The Smell of Molten Projects in the Morning
Ed Nisley's Blog: Shop notes, electronics, firmware, machinery, 3D printing, laser cuttery, and curiosities. Contents: 100% human thinking, 0% AI slop.
Making the world a better place, one piece at a time
That tea ball (OK, infuser) hasn’t killed me yet, but it was looking rather grody despite a more-or-less monthly run through the dishwasher. So when Mary made up a bleach solution to sterilize her plant starting pots, I tossed it into the bottom of the pan for half an hour:
Zowie! All the organic schmutz vanished, leaving it as good-looking as new.
No before picture, alas, but maybe next time…
Memo to Self: Do that more often.
After decanting the homebrew vanilla extract from those bottles, I added enough vodka to cover the spent beans, ran them through the blender, and drained the liquid:
It’s rather muddy and probably not worth keeping, but we’ll see what settles out:
The Good Stuff looked like this before it went into a dark corner of the Basement Laboratory Storage Warehouse:
It turns out you (well, I) cannot run vanilla extract through an ordinary coffee filter: it just doesn’t drain well at all. Cheesecloth didn’t seem worth the effort, so I combined all the clear liquid in a single jar, let it settle for a few days, then decanted it back into those three bottles again. The bottom of the rightmost bottle has a layer of what Breyers calls “real vanilla bean specks” in their ice cream.

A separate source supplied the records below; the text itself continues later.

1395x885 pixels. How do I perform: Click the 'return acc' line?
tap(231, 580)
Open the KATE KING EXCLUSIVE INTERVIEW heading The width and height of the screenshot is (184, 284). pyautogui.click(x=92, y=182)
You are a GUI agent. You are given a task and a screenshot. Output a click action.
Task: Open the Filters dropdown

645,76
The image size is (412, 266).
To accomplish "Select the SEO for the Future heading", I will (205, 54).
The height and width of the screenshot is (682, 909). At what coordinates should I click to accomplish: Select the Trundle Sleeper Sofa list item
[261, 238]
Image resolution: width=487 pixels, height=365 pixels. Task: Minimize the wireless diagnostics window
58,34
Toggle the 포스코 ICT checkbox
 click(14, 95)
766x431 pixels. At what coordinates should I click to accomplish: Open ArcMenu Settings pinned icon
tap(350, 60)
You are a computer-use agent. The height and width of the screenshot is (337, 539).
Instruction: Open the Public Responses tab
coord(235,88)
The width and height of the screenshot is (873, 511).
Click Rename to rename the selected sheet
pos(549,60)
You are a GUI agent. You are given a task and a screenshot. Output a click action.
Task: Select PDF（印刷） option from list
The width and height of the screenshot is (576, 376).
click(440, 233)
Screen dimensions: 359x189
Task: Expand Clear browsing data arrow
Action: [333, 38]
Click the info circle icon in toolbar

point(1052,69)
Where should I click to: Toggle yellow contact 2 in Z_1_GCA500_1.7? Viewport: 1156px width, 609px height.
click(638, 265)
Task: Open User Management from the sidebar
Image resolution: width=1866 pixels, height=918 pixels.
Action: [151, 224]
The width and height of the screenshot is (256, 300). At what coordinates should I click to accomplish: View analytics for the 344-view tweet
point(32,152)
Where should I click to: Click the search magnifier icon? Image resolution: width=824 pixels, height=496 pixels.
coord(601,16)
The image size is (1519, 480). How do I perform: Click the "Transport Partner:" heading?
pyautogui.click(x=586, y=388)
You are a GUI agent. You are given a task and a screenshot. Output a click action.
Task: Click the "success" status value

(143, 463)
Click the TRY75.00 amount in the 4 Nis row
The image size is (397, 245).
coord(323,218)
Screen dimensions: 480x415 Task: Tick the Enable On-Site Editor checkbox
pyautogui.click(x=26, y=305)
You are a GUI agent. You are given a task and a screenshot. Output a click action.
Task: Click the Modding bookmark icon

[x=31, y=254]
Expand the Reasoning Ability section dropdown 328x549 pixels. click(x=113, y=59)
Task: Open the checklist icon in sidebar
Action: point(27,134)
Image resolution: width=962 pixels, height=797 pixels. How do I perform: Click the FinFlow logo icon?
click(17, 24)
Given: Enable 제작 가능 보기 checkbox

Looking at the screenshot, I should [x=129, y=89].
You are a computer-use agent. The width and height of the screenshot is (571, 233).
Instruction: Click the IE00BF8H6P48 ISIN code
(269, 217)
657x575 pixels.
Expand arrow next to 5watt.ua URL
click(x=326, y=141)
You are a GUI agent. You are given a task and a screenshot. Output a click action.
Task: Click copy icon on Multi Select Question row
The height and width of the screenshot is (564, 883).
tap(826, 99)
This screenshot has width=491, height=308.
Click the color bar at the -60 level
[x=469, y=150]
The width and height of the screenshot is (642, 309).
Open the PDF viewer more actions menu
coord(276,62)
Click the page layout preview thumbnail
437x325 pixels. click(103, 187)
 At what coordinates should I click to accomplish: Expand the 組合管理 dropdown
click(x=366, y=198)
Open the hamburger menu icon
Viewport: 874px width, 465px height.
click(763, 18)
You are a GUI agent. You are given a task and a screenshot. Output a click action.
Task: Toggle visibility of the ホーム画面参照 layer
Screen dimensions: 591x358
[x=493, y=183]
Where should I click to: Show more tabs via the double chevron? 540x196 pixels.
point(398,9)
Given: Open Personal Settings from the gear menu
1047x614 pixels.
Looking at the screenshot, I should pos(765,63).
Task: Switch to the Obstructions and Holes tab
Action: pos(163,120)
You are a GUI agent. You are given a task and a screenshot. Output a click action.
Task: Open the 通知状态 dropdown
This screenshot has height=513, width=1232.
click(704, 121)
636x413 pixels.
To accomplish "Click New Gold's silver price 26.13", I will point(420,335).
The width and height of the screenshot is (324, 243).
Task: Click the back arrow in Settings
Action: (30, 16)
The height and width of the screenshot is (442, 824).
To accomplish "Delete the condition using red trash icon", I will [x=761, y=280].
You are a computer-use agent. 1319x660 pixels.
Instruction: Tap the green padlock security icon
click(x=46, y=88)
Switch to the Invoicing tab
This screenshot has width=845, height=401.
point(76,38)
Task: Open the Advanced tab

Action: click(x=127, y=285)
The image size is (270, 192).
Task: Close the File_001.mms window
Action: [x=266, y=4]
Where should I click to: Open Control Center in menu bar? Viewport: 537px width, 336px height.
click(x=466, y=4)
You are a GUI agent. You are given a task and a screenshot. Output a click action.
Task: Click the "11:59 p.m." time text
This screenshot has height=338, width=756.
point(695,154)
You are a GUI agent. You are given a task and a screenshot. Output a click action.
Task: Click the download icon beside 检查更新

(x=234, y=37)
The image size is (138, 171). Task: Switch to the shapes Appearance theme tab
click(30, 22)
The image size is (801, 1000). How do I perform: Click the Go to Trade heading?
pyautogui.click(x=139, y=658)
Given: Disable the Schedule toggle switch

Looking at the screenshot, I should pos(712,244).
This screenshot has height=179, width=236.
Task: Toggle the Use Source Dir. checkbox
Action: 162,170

In round numbers, $20 for half a pound of beans and $16 for a 1.75 l bottle of 80 proof vodka adds up to $36 for maybe 1.4 l of DIY vanilla extract = $26/l. Commercial vanilla extract runs about $72/l, so that’d be $100 in those bottles.
One could drive the DIY price down by processing more beans at a time, but this should keep us in vanilla for quite a while; that cup of hot cocoa in the afternoon smells really good now!
A week or so ago, the scroll ring on the Kensington Expert Mouse trackball at my left hand failed completely. Unlike the previous repair attempts, tweaking the IR emitter-detector pair positions did nothing. Tried it on three different PCs and five different operating systems with the same result: the ring stayed dead.
Fortunately, this one was a warranty replacement for the dead Unit 1 I bought some years back and was still within its 5 year warranty, so when I contacted Kensington tech support with the story they immediately shipped a replacement. It just arrived and works fine.
The scroll ring detents seem much smoother on this one, so I haven’t taken it apart to remove the magnetic latch and don’t know if they’re using a different quadrature sensor. One can but hope.
For what it’s worth, an absolutely brand new ball barely moves on those three jeweled bearings (one marked with the yellow oval in the picture). Just rub the ball on one side of your nose to add some skin oil: shazam it spins like glass on ice.
They don’t mention that trick anywhere in the meager instructions…
Update: Eight years in the future, a real fix appears!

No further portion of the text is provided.